Randomness Evaluation with the Discrete Fourier Transform Test Based on Exact Analysis of the Reference Distribution
In this paper, we study the problems in the discrete Fourier transform (DFT) test included in NIST SP 800-22 released by the National Institute of Standards and Technology (NIST), which is a collection of tests for evaluating both physical and pseudo-random number generators for cryptographic applications. The most crucial problem in the DFT test is that its reference distribution of the test statistic is not derived mathematically but rather numerically estimated; the DFT test for randomness is based on a pseudo-random number generator (PRNG). Therefore, the present DFT test should not be used unless the reference distribution is mathematically derived. Here, we prove that a power spectrum, which is a component of the test statistic, follows a chi-squared distribution with 2 degrees of freedom. Based on this fact, we propose a test whose reference distribution of the test statistic is mathematically derived. Furthermore, the results of testing non-random sequences and several PRNGs showed that the proposed test is more reliable and definitely more sensitive than the present DFT test.
H. Okada and K. Umeno are with the Department of Applied Mathematics and Physics, Graduate School of Informatics, Kyoto University, Kyoto, JAPAN.
e-mail: email@example.com, firstname.lastname@example.org
Keywords: Computer security, random sequences, statistical analysis
Random numbers are used in many types of applications, such as cryptography, numerical simulations, and so on. However, it is not easy to generate “truly” random number sequences. Pseudo-random number generators (PRNGs) generate the sequences by iterating some recurrence relation; therefore, the sequences are theoretically not “truly” random. The binary “truly” random sequence is defined as the sequence in which each element has a probability of exactly of being “0” or “1” and in which the elements are statistically independent of each other. It is also difficult to ascertain if the sequence is truly random; therefore, the randomness of the sequences is evaluated statistically.
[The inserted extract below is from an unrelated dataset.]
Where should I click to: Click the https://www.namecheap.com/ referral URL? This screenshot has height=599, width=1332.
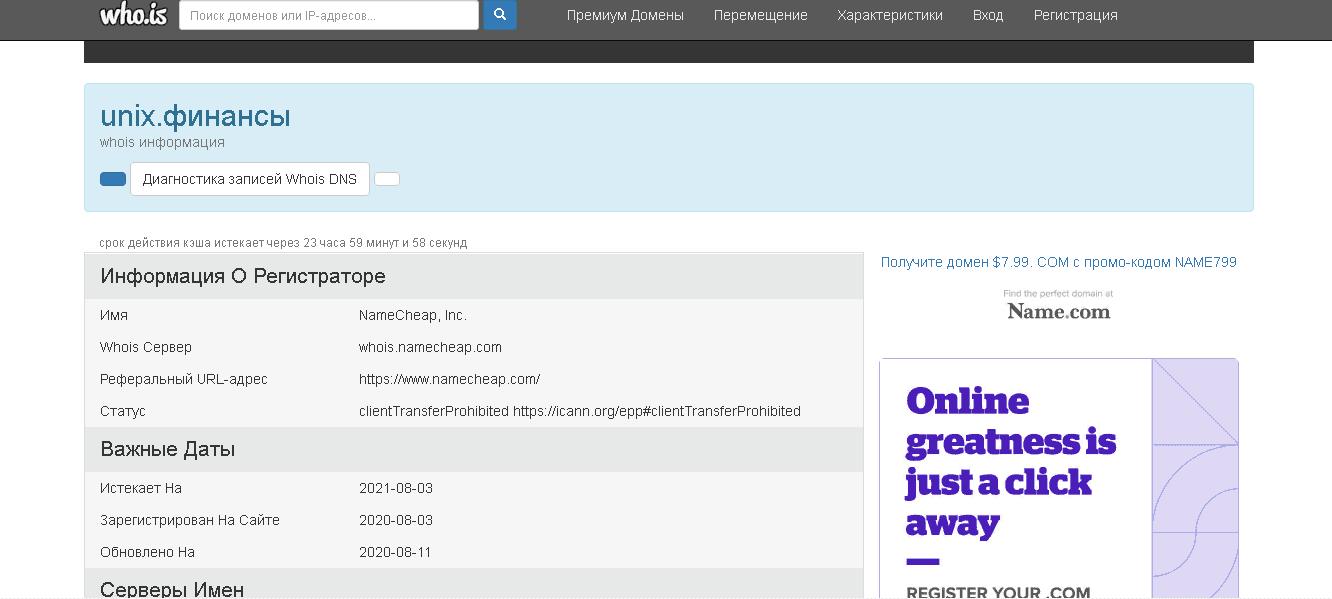point(449,379)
NIST SP 800-22 [1, 2] is one of the famous statistical test suites for randomness that was used for selecting the Advanced Encryption Standard (AES) algorithm. NIST SP 800-22 consists of fifteen tests, and every test is hypothesis testing, where the hypothesis is that the input sequence is truly random; if the hypothesis is not rejected in all the tests, it is implied that the input sequences are random. Among the tests included in NIST SP 800-22, the DFT test is of the greatest concern to us. This test detects periodic features of a random number sequence; input sequences are discrete Fourier transformed, and the test statistic is composed of the Fourier coefficients. In 2003, Kim et al. [3, 4] reported that the DFT test and the Lempel-Ziv test in the original NIST SP 800-22  have crucial theoretical problems. Regarding the DFT test, it is reported that the test statistic does not follow the expected reference distribution because of the problem that the DFT test regards Fourier coefficients as independent stochastic variables although they are not. Kim et al. numerically estimated the distribution of the test statistic with pseudo-random numbers generated with a PRNG and proposed a new DFT test with the estimated distribution. In 2005, Hamano  theoretically scrutinized the distribution of the Fourier coefficients in the original DFT test. However, he could not derive the theoretical distribution of the test statistic, but he did make the problems in the DFT test clearer. In 2005, because of these reports, in NIST SP 800-22 version 1.7, the Lempel-Ziv test was deleted, and the DFT test was revised according to the report of Kim et al. The DFT test has not subsequently been revised. In 2012, Pareschi et al.  reviewed three tests included in NIST SP 800-22, and they also numerically estimated the distribution of the test statistic. Consequently, they reported that the distribution estimated by Kim et al. is not sufficiently accurate. As stated above, several researchers have attempted to revise the DFT test. However, the distribution of the test statistic has still not been derived theoretically but rather numerically estimated.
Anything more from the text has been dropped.